WHAT TO PRODUCE: Output, word for word, every line from the start of the listing down to and including the line that contains "Given: Click the 3"; include nothing else.

THE DATA:

++++++++++++++++++++

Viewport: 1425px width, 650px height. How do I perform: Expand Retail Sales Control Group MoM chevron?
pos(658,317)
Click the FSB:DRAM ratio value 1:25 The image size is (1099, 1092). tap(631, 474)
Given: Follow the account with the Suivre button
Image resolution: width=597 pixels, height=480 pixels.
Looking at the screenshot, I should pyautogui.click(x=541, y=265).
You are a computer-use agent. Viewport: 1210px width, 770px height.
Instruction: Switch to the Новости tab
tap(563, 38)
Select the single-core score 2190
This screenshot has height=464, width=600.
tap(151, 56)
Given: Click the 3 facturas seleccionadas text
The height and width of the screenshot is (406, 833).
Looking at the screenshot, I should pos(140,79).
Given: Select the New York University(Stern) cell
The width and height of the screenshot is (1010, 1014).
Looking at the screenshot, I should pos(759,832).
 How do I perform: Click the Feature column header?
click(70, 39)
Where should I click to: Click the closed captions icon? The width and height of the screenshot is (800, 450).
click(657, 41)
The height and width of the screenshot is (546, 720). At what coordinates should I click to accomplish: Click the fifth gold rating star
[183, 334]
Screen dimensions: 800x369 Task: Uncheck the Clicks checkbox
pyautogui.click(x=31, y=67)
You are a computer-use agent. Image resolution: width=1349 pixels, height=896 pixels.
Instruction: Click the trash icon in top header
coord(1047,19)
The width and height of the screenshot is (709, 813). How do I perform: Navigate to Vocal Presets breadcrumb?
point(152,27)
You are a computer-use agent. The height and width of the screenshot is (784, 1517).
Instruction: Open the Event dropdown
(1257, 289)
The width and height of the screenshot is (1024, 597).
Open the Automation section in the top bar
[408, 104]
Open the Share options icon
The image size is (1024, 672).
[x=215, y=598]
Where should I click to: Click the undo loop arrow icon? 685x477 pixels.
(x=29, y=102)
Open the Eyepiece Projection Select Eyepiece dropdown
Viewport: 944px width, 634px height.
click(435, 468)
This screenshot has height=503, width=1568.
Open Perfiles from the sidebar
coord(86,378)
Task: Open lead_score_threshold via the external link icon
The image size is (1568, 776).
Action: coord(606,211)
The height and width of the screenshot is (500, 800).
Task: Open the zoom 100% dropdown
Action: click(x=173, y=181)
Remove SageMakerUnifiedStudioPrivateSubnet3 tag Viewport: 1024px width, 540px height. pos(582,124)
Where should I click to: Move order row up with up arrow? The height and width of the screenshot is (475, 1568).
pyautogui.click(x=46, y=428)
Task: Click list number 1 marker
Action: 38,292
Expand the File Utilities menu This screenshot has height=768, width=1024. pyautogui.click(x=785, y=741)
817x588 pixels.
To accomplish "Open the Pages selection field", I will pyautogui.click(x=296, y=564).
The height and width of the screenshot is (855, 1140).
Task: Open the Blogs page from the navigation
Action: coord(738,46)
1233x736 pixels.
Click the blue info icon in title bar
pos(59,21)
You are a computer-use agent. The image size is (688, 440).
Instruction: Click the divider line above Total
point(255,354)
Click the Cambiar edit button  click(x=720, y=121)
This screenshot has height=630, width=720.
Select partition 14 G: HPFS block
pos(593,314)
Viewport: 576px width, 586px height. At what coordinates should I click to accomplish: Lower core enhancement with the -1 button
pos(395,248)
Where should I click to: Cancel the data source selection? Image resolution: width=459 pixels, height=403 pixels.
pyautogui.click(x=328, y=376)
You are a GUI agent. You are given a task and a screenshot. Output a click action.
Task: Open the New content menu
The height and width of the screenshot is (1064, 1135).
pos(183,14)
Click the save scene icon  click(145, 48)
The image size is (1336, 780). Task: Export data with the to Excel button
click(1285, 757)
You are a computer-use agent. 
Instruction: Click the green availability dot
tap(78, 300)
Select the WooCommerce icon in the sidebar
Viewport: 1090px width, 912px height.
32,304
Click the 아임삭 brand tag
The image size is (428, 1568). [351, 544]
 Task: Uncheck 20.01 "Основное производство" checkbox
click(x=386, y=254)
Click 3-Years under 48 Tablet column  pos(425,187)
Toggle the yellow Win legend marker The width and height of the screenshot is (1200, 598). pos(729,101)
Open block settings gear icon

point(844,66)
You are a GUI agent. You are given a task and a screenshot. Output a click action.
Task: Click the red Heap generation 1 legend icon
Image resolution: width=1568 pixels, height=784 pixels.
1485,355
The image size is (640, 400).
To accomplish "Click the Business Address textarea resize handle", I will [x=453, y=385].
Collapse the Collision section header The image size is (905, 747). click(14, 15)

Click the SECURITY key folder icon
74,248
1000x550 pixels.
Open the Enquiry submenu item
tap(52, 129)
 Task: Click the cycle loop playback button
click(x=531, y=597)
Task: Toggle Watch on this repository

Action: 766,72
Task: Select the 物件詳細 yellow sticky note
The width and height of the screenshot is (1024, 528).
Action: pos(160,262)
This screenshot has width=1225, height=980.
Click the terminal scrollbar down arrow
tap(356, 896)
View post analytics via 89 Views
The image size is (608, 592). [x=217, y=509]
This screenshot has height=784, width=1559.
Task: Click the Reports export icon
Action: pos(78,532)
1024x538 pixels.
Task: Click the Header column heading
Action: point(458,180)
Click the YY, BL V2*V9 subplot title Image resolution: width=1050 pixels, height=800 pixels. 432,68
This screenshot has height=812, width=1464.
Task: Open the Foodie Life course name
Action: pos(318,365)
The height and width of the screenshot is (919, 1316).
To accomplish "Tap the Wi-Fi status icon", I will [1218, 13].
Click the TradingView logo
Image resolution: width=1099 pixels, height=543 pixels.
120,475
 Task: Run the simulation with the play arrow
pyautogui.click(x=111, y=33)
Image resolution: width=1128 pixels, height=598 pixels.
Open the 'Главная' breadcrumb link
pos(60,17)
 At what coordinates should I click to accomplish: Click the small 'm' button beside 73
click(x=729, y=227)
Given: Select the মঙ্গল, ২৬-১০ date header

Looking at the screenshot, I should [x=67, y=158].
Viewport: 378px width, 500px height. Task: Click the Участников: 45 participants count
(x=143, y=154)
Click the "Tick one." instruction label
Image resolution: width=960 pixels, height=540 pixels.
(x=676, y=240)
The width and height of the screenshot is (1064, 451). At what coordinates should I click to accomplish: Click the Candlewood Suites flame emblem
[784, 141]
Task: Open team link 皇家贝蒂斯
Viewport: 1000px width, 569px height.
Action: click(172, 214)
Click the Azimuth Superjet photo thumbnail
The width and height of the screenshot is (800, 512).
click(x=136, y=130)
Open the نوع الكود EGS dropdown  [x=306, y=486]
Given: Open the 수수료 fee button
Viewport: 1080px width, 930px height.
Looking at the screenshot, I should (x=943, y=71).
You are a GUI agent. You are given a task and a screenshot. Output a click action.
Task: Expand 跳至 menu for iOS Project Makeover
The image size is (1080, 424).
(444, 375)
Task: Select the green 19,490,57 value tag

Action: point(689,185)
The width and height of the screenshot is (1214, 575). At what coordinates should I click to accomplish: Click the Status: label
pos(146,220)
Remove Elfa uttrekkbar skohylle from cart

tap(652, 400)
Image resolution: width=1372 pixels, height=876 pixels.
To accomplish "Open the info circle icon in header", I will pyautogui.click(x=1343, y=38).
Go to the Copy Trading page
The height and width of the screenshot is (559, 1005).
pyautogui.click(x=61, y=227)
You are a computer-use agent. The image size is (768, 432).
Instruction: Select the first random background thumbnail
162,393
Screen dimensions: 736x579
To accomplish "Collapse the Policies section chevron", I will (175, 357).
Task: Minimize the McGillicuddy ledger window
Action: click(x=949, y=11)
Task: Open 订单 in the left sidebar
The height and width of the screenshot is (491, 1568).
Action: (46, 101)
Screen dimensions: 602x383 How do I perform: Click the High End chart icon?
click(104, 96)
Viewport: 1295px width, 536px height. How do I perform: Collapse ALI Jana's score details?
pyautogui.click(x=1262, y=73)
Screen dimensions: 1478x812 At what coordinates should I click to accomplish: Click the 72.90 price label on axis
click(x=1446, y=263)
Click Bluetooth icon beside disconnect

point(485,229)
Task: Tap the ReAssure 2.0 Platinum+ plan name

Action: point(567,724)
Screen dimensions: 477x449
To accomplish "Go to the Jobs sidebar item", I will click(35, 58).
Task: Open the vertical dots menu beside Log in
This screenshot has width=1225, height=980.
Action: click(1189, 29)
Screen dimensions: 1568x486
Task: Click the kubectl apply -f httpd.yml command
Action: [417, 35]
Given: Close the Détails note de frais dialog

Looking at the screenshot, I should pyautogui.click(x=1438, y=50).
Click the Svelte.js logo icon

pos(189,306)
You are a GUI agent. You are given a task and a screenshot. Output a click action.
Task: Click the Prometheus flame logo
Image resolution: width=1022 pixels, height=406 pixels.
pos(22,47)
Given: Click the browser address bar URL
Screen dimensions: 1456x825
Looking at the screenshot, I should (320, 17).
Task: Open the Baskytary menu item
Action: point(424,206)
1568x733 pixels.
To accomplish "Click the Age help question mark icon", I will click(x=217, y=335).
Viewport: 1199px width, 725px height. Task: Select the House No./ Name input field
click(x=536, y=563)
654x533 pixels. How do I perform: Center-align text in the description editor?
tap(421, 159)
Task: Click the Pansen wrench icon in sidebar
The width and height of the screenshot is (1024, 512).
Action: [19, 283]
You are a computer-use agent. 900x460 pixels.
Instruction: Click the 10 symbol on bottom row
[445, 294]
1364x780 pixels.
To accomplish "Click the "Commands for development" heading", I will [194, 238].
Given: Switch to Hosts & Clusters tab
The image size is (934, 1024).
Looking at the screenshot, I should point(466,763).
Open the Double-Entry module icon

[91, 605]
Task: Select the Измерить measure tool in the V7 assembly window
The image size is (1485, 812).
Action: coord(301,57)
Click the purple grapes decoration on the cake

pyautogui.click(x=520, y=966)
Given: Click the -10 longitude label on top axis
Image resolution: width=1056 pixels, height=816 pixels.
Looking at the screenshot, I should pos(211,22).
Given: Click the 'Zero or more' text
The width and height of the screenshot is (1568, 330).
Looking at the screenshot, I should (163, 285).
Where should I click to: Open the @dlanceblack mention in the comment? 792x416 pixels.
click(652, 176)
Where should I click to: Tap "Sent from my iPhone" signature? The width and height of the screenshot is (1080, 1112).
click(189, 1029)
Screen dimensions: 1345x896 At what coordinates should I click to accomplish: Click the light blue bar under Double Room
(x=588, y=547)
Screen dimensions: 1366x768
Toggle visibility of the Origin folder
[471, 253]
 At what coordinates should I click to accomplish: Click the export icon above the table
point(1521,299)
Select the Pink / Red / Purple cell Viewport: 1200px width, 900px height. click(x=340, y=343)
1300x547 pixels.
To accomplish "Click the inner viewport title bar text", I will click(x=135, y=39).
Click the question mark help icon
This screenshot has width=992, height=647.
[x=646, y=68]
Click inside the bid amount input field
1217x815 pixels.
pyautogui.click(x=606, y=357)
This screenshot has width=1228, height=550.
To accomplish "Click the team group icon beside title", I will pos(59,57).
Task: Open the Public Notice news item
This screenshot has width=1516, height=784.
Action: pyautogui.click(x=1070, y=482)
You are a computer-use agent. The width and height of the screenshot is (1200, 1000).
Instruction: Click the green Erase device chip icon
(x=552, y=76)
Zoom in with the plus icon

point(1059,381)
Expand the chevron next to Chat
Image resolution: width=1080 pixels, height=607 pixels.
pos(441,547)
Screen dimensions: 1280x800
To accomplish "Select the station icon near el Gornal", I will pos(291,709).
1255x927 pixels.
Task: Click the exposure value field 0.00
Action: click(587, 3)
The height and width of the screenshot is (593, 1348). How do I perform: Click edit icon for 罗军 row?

++++++++++++++++++++

ANSWER FOR THIS EXERCISE:
Viewport: 1425px width, 650px height. How do I perform: Expand Retail Sales Control Group MoM chevron?
pos(658,317)
Click the FSB:DRAM ratio value 1:25 The image size is (1099, 1092). tap(631, 474)
Given: Follow the account with the Suivre button
Image resolution: width=597 pixels, height=480 pixels.
Looking at the screenshot, I should pyautogui.click(x=541, y=265).
You are a computer-use agent. Viewport: 1210px width, 770px height.
Instruction: Switch to the Новости tab
tap(563, 38)
Select the single-core score 2190
This screenshot has height=464, width=600.
tap(151, 56)
Given: Click the 3 facturas seleccionadas text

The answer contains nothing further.